The main limitation of this study was that the ascertainment of incident PAD was restricted to those participants who developed PAD of sufficient severity to warrant hospitalisation or predispose to death. The true incidence of PAD is likely to be higher than that reported in our study, and the association demonstrated between SHS exposure and severe PAD may reflect the combination of an association with overall incidence and an association with disease progression.

Another limitation of our study was the lack of serial information on smoking status and SHS exposure. Among men, the association between SHS exposure at baseline and PAD was significant for incident events that occurred within five years of baseline data collection but reduced in magnitude and became statistically non-significant thereafter. The latter is likely to reflect measurement error due to baseline SHS exposure no longer being a good measure of current SHS exposure; and the former may be a better estimate of the true magnitude of association between SHS exposure and PAD.

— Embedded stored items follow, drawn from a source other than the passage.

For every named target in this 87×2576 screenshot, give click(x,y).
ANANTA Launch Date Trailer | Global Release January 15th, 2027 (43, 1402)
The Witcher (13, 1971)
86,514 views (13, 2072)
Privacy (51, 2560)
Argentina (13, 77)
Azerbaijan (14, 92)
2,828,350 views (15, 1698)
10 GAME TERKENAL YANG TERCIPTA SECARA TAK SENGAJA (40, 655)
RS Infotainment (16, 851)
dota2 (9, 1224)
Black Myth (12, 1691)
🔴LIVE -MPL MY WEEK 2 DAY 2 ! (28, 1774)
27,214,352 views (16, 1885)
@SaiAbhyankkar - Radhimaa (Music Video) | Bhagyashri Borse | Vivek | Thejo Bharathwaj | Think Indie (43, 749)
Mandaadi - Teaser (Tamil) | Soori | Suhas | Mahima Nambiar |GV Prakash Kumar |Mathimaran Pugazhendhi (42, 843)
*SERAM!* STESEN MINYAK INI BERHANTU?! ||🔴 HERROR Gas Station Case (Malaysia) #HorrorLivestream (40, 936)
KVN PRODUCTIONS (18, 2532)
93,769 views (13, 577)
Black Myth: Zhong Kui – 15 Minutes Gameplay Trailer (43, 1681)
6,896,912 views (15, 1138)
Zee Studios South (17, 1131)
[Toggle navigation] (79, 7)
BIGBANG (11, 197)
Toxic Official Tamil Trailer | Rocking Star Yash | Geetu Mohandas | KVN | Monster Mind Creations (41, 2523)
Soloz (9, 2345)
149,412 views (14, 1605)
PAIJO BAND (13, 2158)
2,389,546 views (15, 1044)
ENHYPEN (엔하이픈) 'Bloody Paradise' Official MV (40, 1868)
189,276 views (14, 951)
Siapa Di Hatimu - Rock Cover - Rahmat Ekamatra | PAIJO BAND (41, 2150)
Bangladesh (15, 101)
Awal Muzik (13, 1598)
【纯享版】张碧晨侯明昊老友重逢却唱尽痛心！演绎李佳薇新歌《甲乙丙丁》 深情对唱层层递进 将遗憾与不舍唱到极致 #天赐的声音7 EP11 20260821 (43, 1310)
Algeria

Our study corroborates previous findings of an association between SHS exposure and all-cause mortality and is the first to demonstrate an association between SHS exposure and incident PAD. Our findings, in relation to PAD, only reached statistical significance in men and over the first five years of follow-up. Larger studies with serial measurements of exposure are required to properly evaluate the association in women and over longer follow-up. In comparison with coronary heart disease and stroke, recording of PAD has been neglected in large cohort studies; and future studies should address this deficit. Our findings add weight to the existing evidence that SHS is a threat to public health and measures should be taken to protect the general population from exposure.